Kennzeichnend bleibt im Falle des Antragstellers, dass Frau K sich vorrangig ihren noch im Haushalt lebenden Töchtern verpflichtet fühlt, was angesichts ihrer Lebensgeschichte plausibel und glaubhaft erscheint. Damit ist ein Anordnungsanspruch gegeben. Dass ein Anordnungsgrund besteht, folgt bereits daraus, dass dem Antragsteller kein zurechenbares Einkommen und so gut wie kein Vermögen zusteht, weshalb sein Lebensunterhalt gefährdet ist. Bei den Leistungen zur Sicherung des Lebensunterhaltes handelt es sich um Existenzsicherung. In diesem Zusammenhang kommt dem verfassungsrechtlichem Gebot des Schutzes der Menschenwürde besondere Bedeutung zu.
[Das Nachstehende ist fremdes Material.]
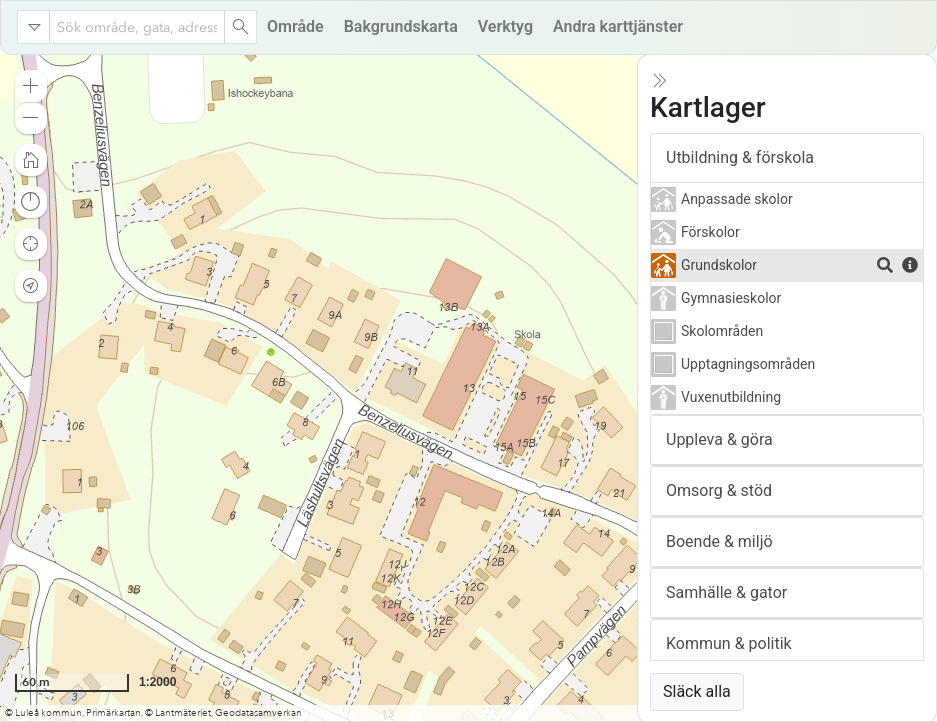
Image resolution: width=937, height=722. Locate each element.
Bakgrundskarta (401, 26)
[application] (468, 388)
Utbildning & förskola (740, 157)
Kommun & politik (729, 643)
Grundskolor (719, 265)
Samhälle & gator (726, 592)
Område (295, 26)
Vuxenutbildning (731, 397)
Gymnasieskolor (731, 298)
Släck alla (697, 691)
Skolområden (722, 331)
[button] (31, 86)
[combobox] (137, 27)
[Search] (240, 27)
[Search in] (34, 27)
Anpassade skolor (737, 199)
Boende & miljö (719, 541)
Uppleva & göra (719, 439)
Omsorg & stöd (719, 490)
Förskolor (710, 232)
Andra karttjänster (618, 26)
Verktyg (505, 26)
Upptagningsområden (748, 364)
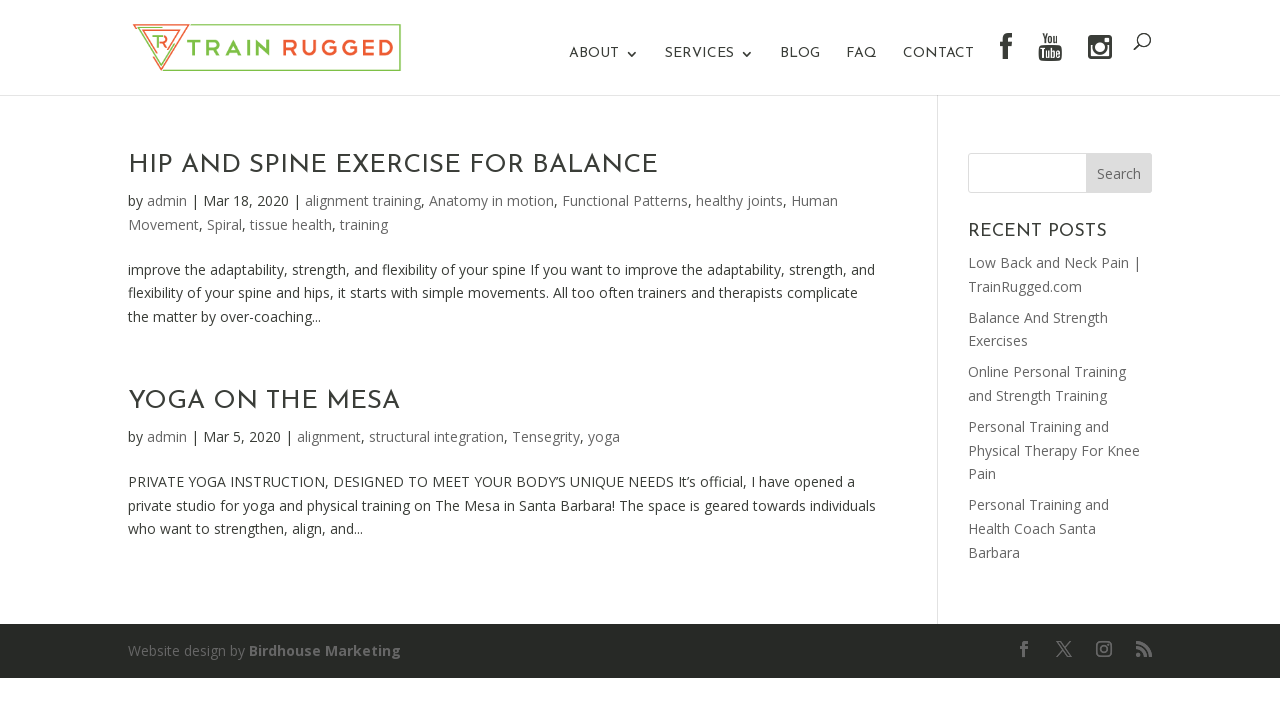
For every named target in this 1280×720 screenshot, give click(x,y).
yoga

Der Senat macht von den ihm im Rahmen der Entscheidung über die einstweilige Anordnung eingeträumten Ermessen dahingehend Gebrauch, dass er diese auf den Zeitraum von maximal sechs Monaten begrenzt.

Die Kostenentscheidung beruht auf einer entsprechenden Anwendung von § 193 SGG.

Dieser Beschluss ist unanfechtbar (§ 177 SGG).